##### Given data #####

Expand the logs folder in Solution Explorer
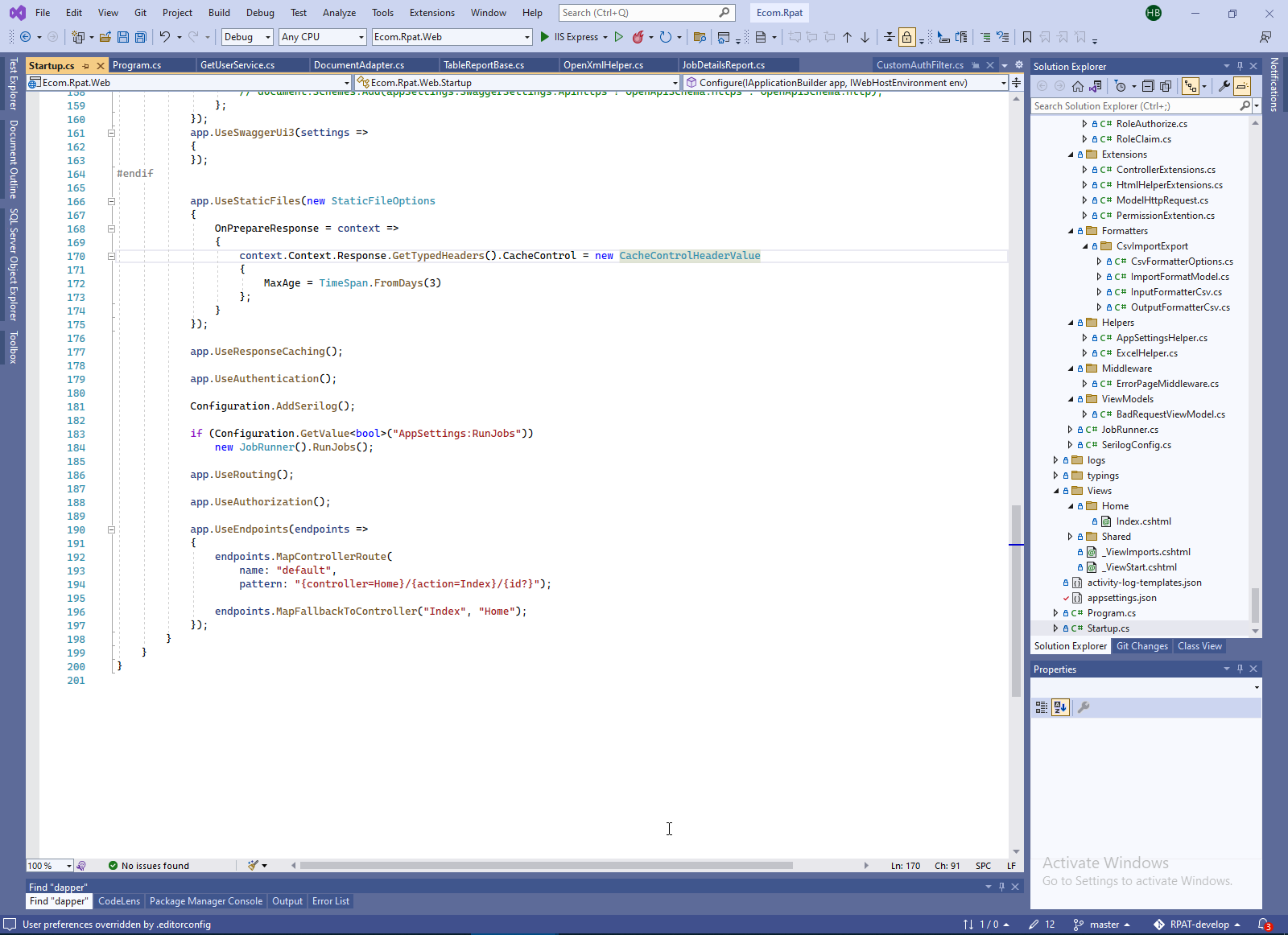The height and width of the screenshot is (935, 1288). pos(1055,460)

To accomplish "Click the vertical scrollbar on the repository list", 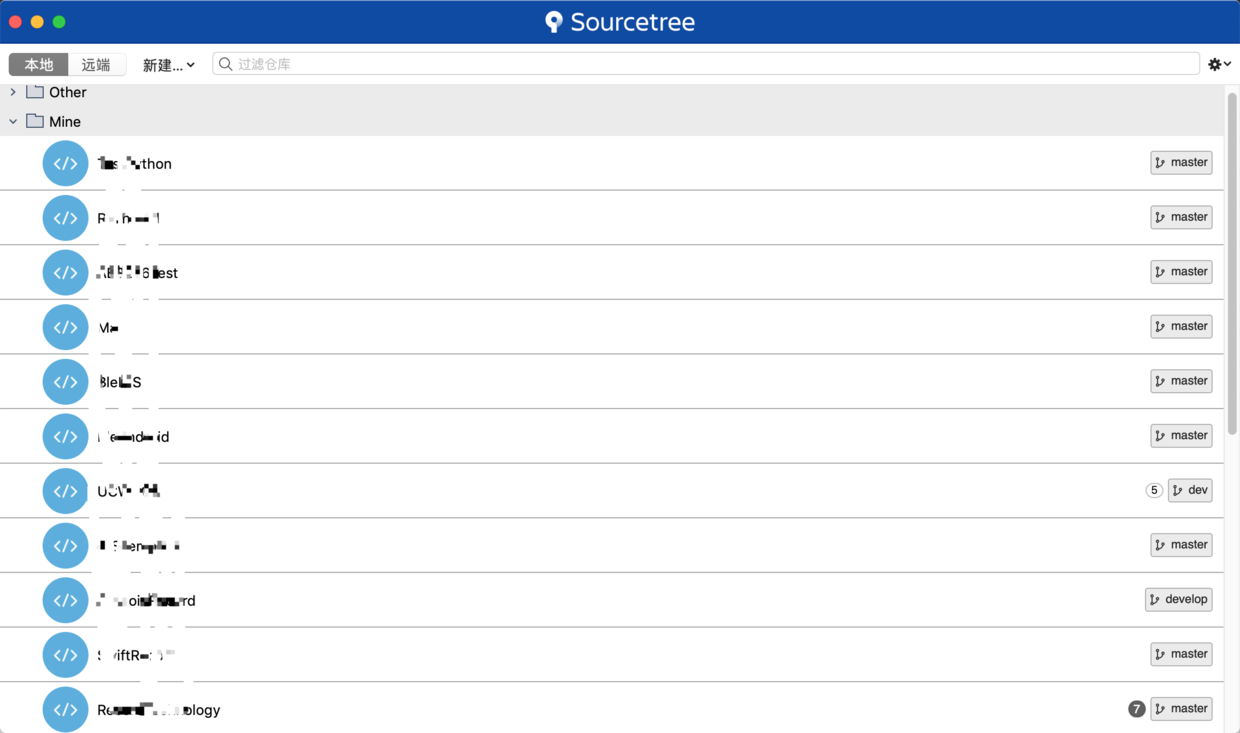I will (x=1232, y=265).
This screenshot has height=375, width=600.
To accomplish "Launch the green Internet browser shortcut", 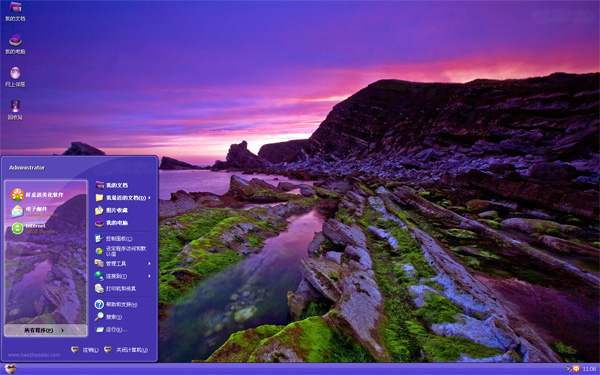I will pyautogui.click(x=34, y=228).
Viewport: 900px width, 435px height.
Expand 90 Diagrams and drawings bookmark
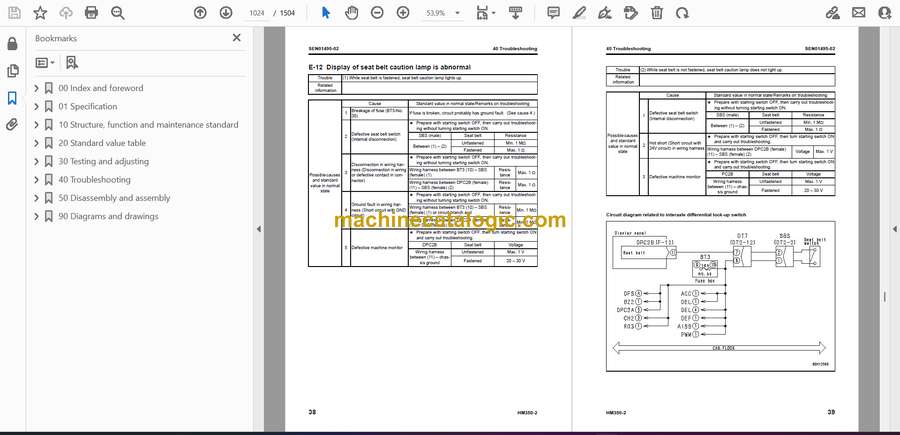37,216
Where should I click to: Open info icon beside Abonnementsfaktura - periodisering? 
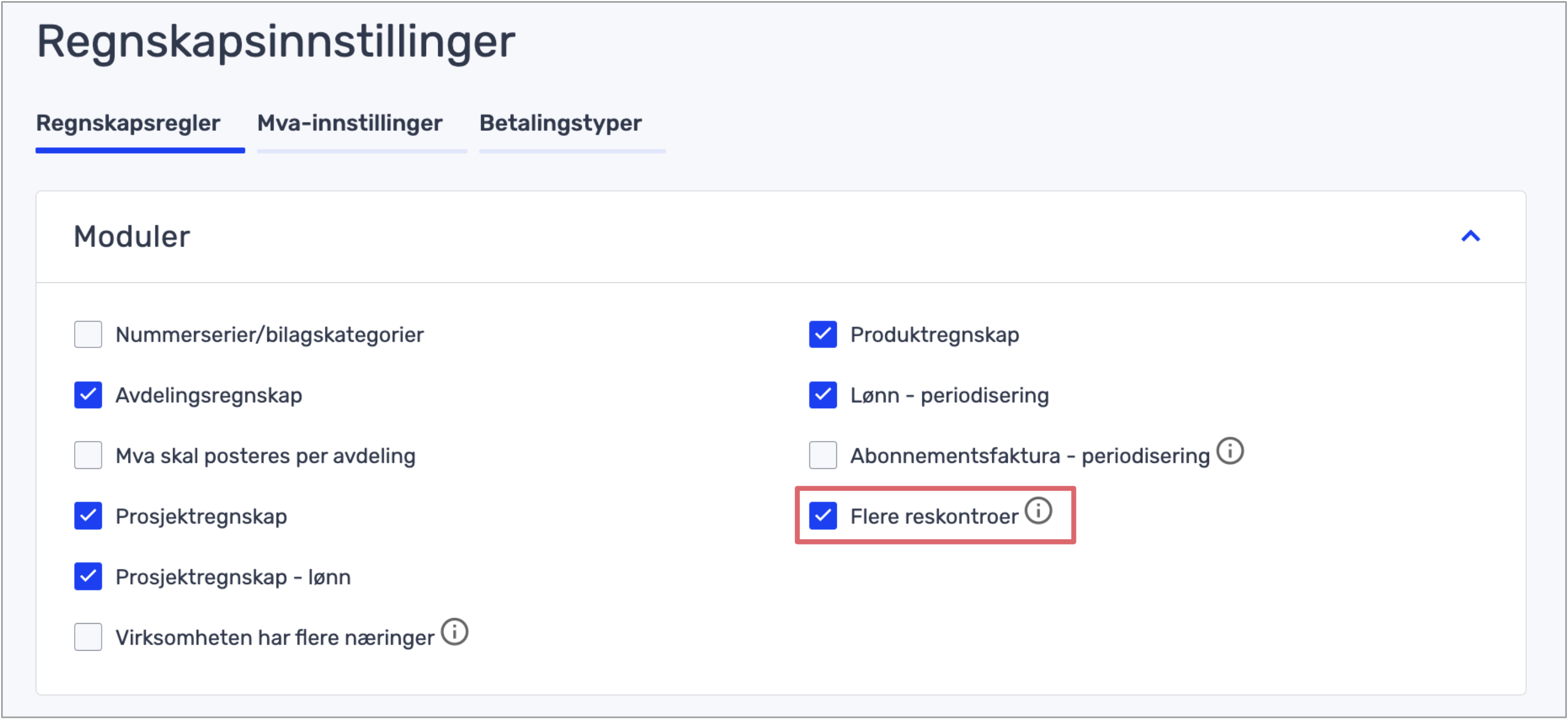coord(1229,452)
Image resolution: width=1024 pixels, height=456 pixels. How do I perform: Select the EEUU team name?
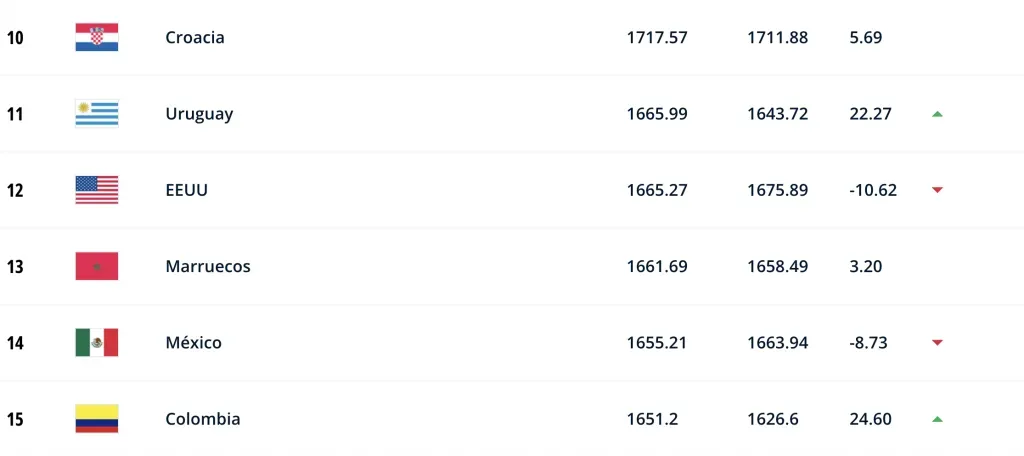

#####

How to complete this task | Skip the pictures and print exactly the lines from the one containing "Expand 90 Diagrams and drawings bookmark" through the end of the records above.

Answer box |
Expand 90 Diagrams and drawings bookmark
37,216
Where should I click to: Open info icon beside Abonnementsfaktura - periodisering? 
coord(1229,452)
Image resolution: width=1024 pixels, height=456 pixels. How do I perform: Select the EEUU team name?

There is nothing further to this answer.